··· Available data ···

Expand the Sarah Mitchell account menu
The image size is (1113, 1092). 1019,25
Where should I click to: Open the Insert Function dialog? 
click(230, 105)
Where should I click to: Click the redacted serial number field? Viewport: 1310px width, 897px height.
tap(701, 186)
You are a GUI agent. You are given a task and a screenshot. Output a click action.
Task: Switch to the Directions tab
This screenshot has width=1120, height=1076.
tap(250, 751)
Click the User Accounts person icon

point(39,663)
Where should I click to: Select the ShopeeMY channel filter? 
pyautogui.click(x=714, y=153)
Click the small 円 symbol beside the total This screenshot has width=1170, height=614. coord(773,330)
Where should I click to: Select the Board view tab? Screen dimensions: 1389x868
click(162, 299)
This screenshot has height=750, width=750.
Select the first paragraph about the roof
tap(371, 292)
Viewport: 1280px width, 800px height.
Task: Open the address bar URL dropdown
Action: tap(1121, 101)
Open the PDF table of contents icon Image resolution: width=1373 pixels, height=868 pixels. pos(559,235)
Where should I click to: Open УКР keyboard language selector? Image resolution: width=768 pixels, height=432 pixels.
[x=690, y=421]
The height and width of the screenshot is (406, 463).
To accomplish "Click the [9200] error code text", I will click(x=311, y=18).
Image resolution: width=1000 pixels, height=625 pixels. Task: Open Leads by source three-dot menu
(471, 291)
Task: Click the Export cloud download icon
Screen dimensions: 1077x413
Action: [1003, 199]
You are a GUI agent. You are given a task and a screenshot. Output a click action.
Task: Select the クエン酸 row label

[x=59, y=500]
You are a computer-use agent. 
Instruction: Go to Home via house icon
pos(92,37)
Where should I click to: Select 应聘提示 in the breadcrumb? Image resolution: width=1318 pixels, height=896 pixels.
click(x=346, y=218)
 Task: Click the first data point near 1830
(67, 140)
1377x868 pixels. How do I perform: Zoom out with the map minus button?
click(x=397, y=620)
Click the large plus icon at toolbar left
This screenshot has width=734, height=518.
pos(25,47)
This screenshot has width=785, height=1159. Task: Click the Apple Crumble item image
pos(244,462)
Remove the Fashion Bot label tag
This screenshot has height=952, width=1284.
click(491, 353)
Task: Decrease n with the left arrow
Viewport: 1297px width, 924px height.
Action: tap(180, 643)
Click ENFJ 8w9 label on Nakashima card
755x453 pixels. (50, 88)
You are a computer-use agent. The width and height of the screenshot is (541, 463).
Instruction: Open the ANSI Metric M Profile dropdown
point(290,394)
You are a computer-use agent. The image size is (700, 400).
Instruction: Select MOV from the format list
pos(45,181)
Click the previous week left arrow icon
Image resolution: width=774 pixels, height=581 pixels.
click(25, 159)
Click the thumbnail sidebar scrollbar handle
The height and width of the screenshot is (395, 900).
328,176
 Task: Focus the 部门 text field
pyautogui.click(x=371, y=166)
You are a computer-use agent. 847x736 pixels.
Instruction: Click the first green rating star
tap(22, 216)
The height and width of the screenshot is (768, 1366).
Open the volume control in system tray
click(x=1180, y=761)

···

In the entries above, the lines between the one holding "Task: Select the クエン酸 row label" and the one holding "Task: Decrease n with the left arrow", inclusive, are to be printed exactly as written, and those alone.

# [Task response]
Task: Select the クエン酸 row label

[x=59, y=500]
You are a computer-use agent. 
Instruction: Go to Home via house icon
pos(92,37)
Where should I click to: Select 应聘提示 in the breadcrumb? Image resolution: width=1318 pixels, height=896 pixels.
click(x=346, y=218)
 Task: Click the first data point near 1830
(67, 140)
1377x868 pixels. How do I perform: Zoom out with the map minus button?
click(x=397, y=620)
Click the large plus icon at toolbar left
This screenshot has width=734, height=518.
pos(25,47)
This screenshot has width=785, height=1159. Task: Click the Apple Crumble item image
pos(244,462)
Remove the Fashion Bot label tag
This screenshot has height=952, width=1284.
click(491, 353)
Task: Decrease n with the left arrow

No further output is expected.